REQUIRED ACTIONS:
(a) Answer these about the VirtuWander summary, one per line:
(i) Across which modalities does VirtuWander deliver guidance?
(ii) How many feedback designs does the work present?
(iii) Which two domains beyond virtual museums does the summary name?
(b) Extend the VirtuWander paper summary past its final sentence.

TEXT SEGMENT:
VirtuWander: Enhancing Multi-modal Interaction for Virtual Tour Guidance through Large Language Models
Zhan Wang, Lin-Ping Yuan, Liangwei Wang, Bingchuan Jiang, Wei Zeng
TL;DR
The paper tackles the challenge of delivering flexible, personalized tour guidance in virtual museums by leveraging multi-modal interactions powered by large language models. It introduces VirtuWander, a two-stage, pack-of-bots system that converts natural language queries into context-aware guidance across voice, avatar, text, and visualization modalities. Through a formative study, a design framework, five feedback designs, three example cases, and a VR user study, the work demonstrates that LLM-enabled multi-modal feedback can enhance engagement, knowledge delivery, and personalization, while highlighting timing and cognitive-load considerations. The results indicate strong potential for real-world deployment and AR extensions, with implications for broader domains such as airports or hospitals and for evolving VR/AR tour guidance design.

RAW DATA:
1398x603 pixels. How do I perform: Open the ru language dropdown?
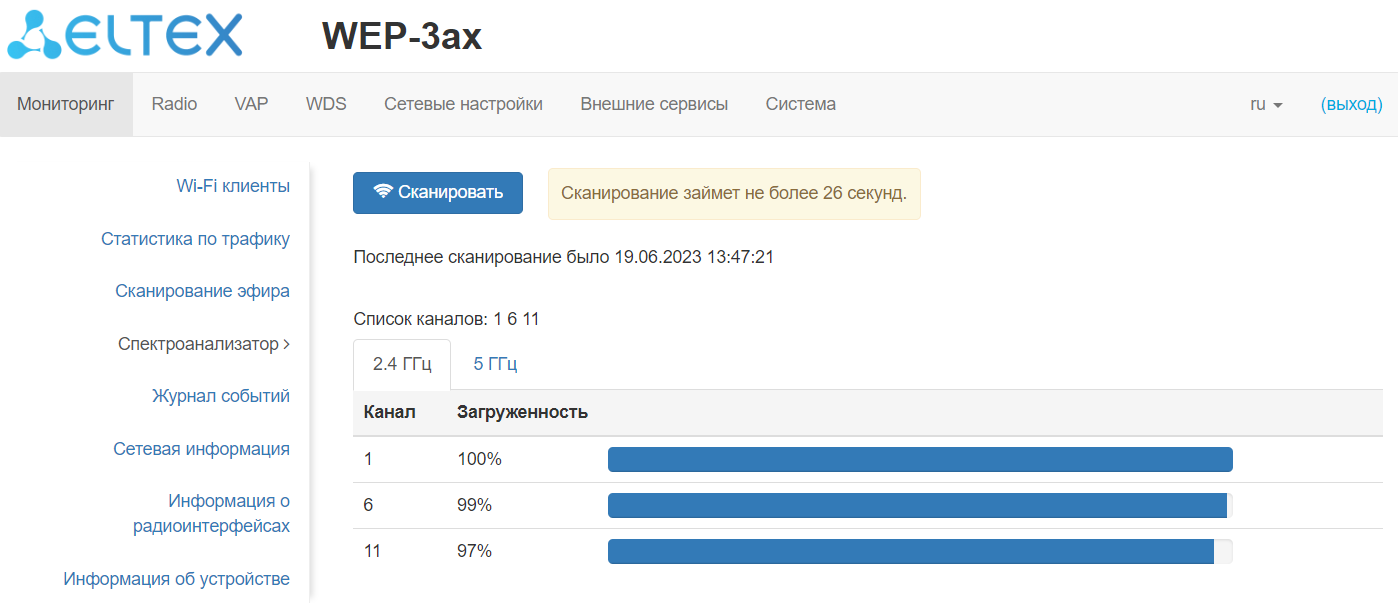pyautogui.click(x=1266, y=104)
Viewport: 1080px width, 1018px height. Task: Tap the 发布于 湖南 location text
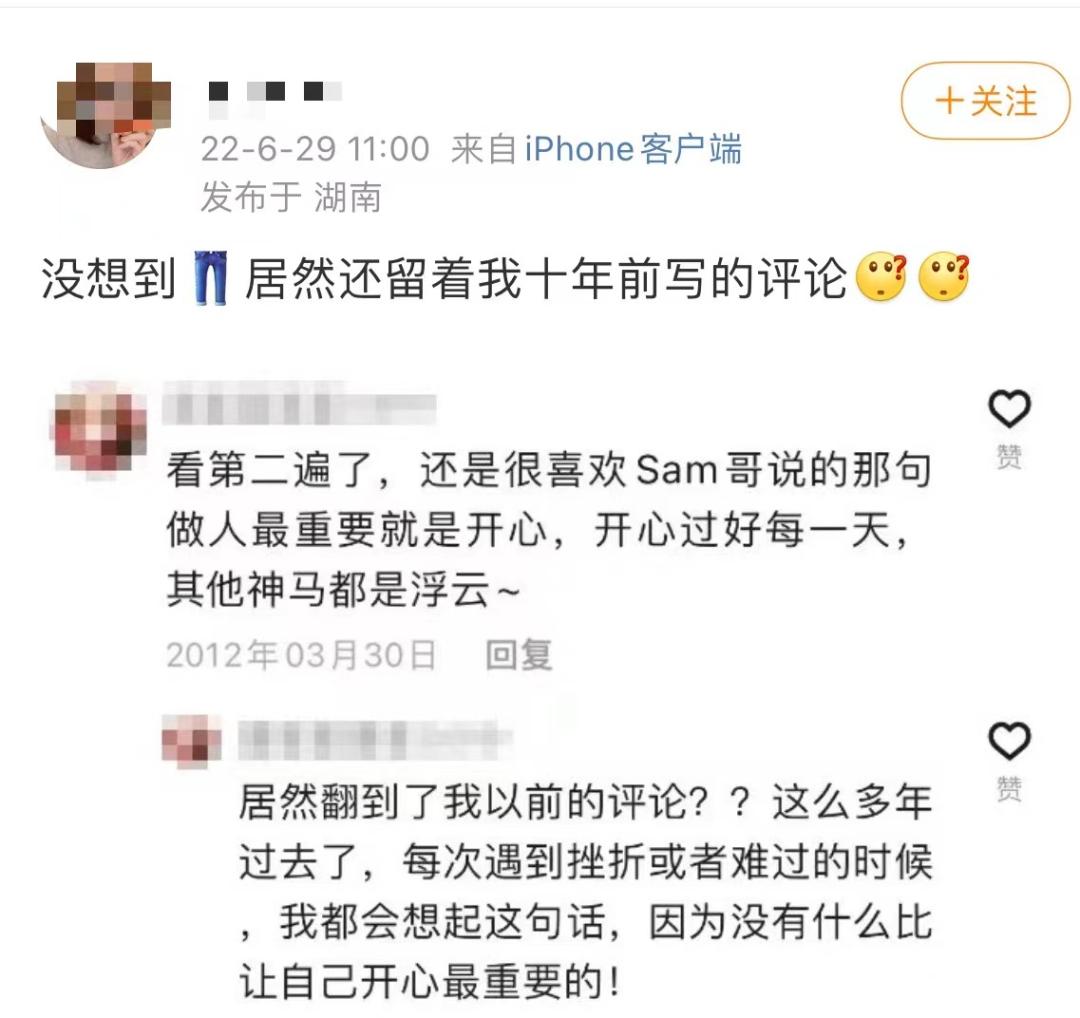291,198
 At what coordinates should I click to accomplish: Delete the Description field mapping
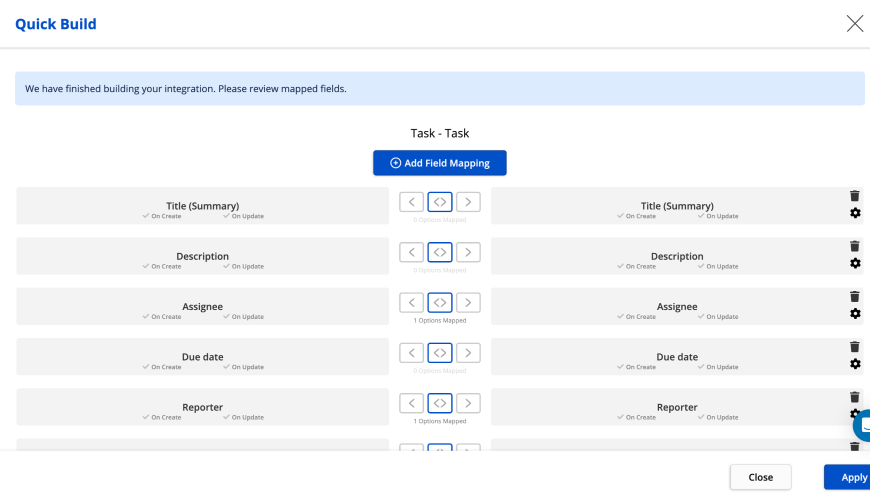pyautogui.click(x=854, y=246)
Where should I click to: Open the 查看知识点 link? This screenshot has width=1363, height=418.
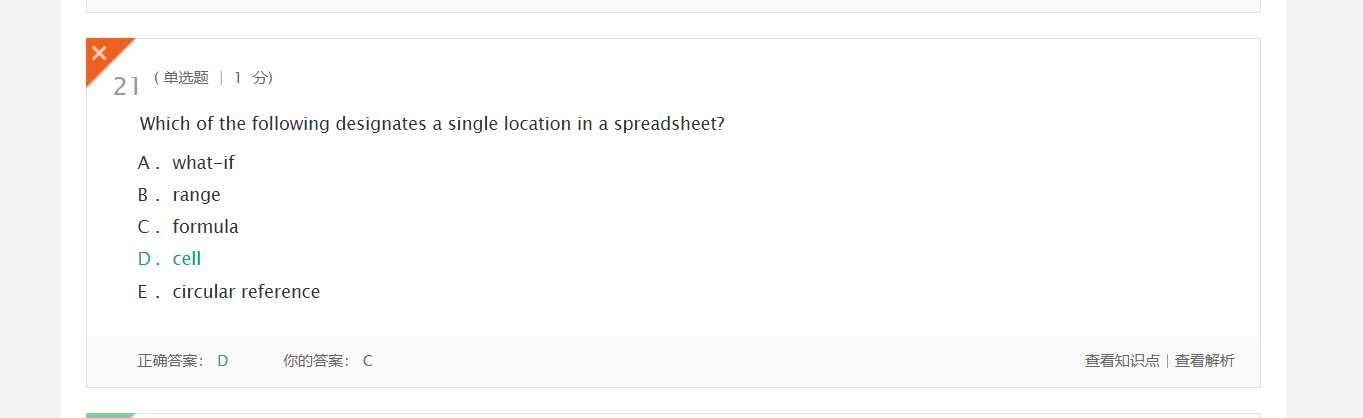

ANSWER SET:
(a)
(i) Voice, avatar, text, and visualization.
(ii) Five.
(iii) Airports and hospitals.

(b)
Abstract
Tour guidance in virtual museums encourages multi-modal interactions to boost user experiences, concerning engagement, immersion, and spatial awareness. Nevertheless, achieving the goal is challenging due to the complexity of comprehending diverse user needs and accommodating personalized user preferences. Informed by a formative study that characterizes guidance-seeking contexts, we establish a multi-modal interaction design framework for virtual tour guidance. We then design VirtuWander, a two-stage innovative system using domain-oriented large language models to transform user inquiries into diverse guidance-seeking contexts and facilitate multi-modal interactions. The feasibility and versatility of VirtuWander are demonstrated with virtual guiding examples that encompass various touring scenarios and cater to personalized preferences. We further evaluate VirtuWander through a user study within an immersive simulated museum. The results suggest that our system enhances engaging virtual tour experiences through personalized communication and knowledgeable assistance, indicating its potential for expanding into real-world scenarios.